[Start of section]
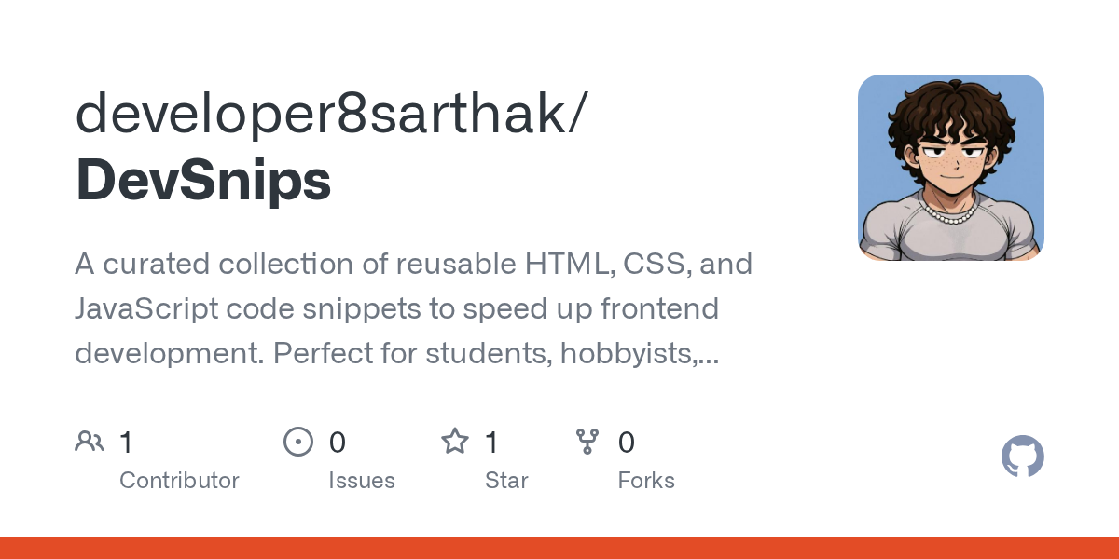Open the curly-haired developer avatar image
The image size is (1119, 559).
point(950,168)
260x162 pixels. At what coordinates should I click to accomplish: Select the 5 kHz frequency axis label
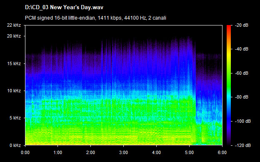[15, 118]

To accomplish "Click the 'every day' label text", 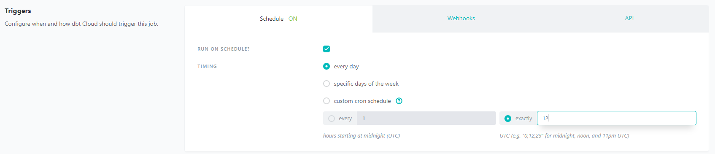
[End of section]
**Instructions for the task**
Where the line containing "260x162 pixels. At" appears above, start there and set down each line exactly through the last line of the data; leave out every picture.

**Exercise result**
260x162 pixels. At what coordinates should I click to accomplish: Select the 5 kHz frequency axis label
[15, 118]

To accomplish "Click the 'every day' label text", 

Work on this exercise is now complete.